[Start of section]

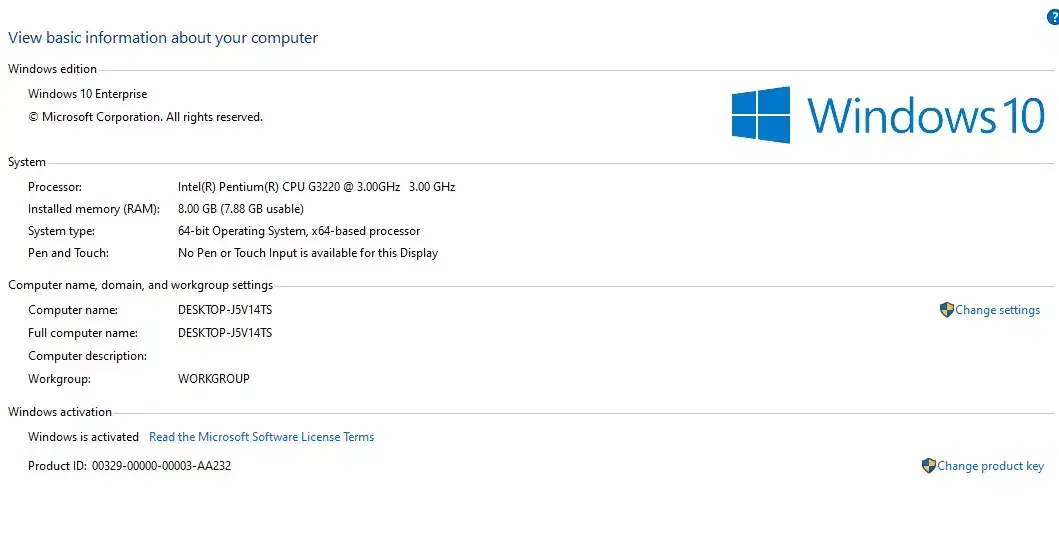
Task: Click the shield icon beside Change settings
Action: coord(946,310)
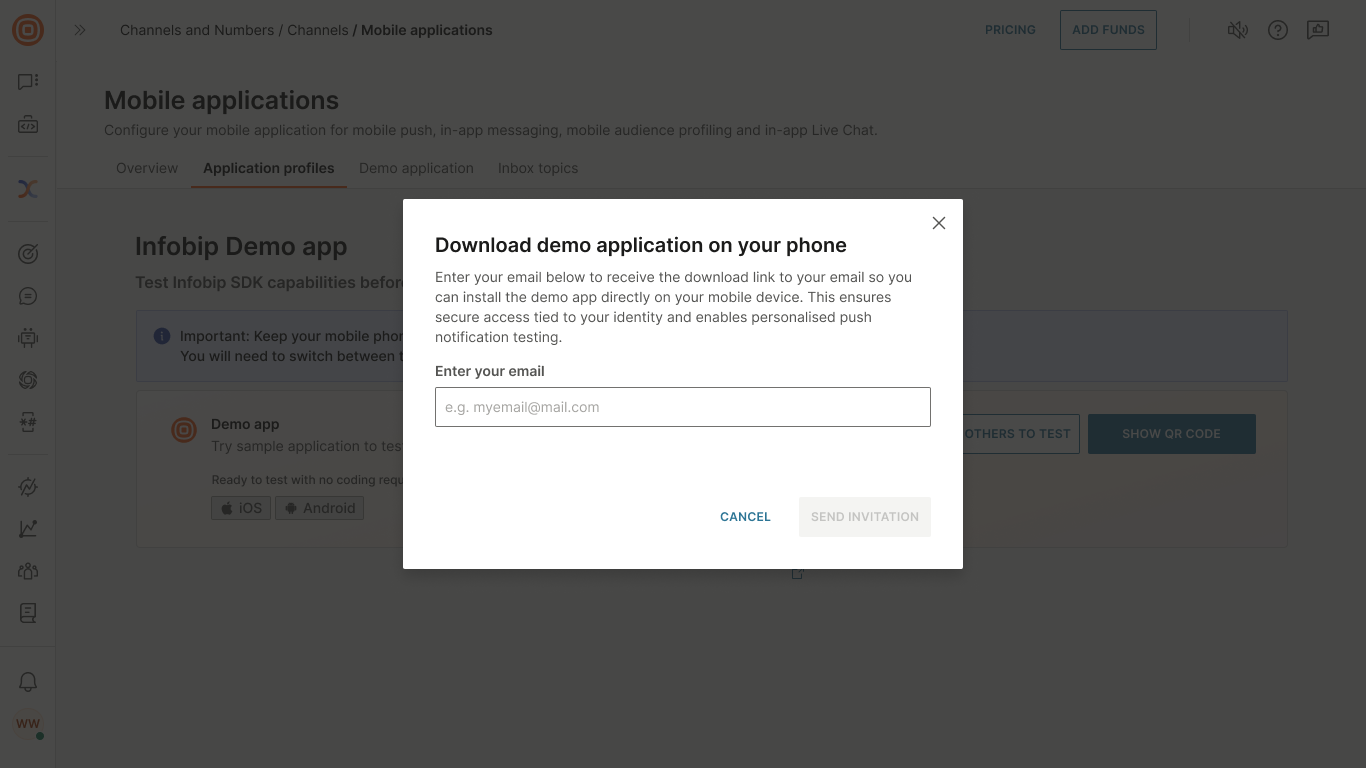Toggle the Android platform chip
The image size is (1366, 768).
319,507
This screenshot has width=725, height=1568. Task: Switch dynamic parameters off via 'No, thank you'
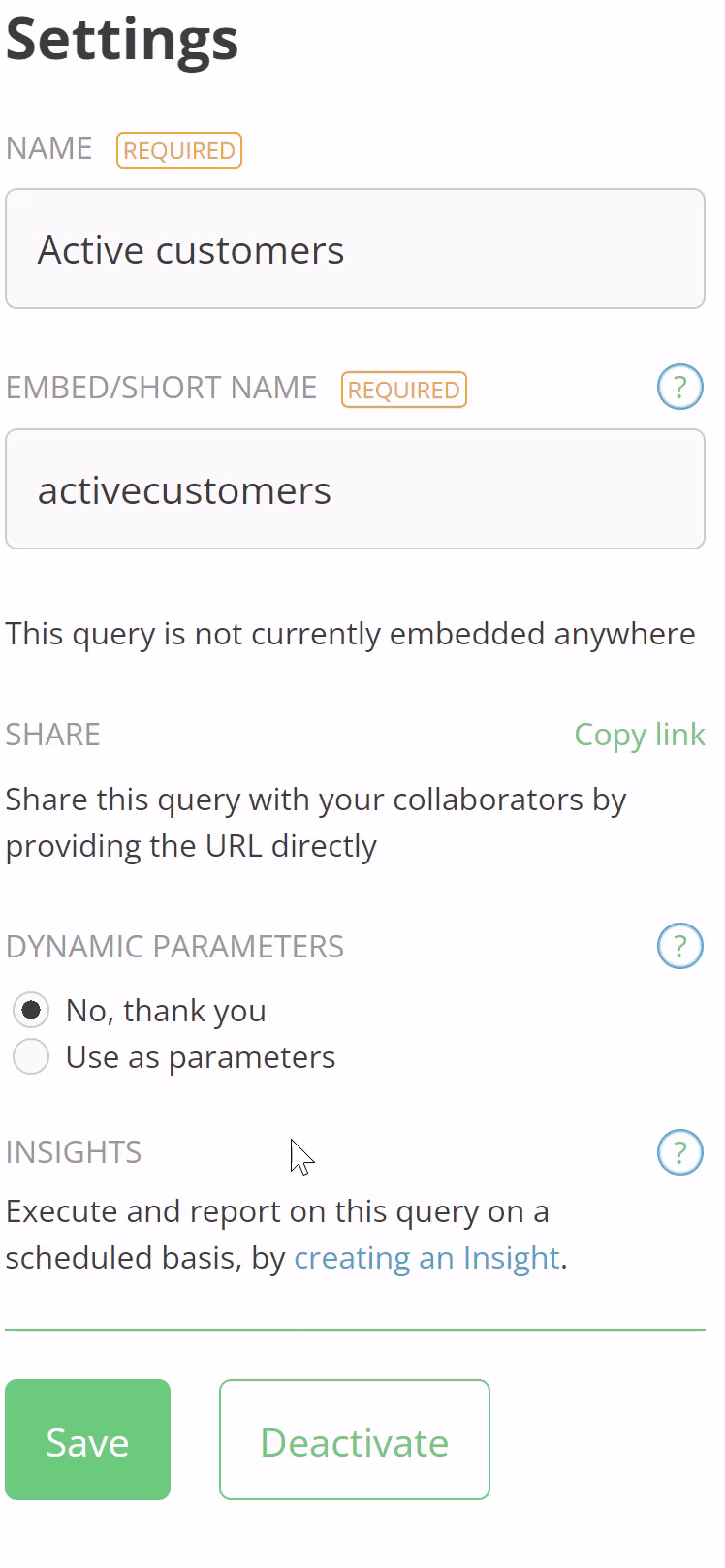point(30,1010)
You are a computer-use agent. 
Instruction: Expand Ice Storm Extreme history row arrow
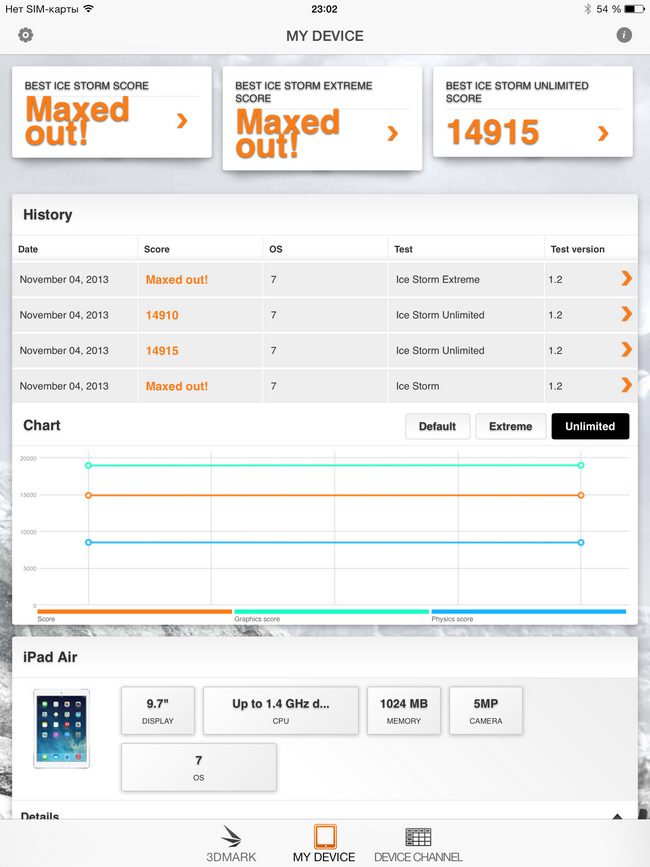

[End of section]

Without the pictures, retype exactly the lines from the one that holds "This screenshot has" to the last line of the data above, both of them included.

=== Task answer ===
This screenshot has width=725, height=1568. Task: Switch dynamic parameters off via 'No, thank you'
point(30,1010)
You are a computer-use agent. 
Instruction: Expand Ice Storm Extreme history row arrow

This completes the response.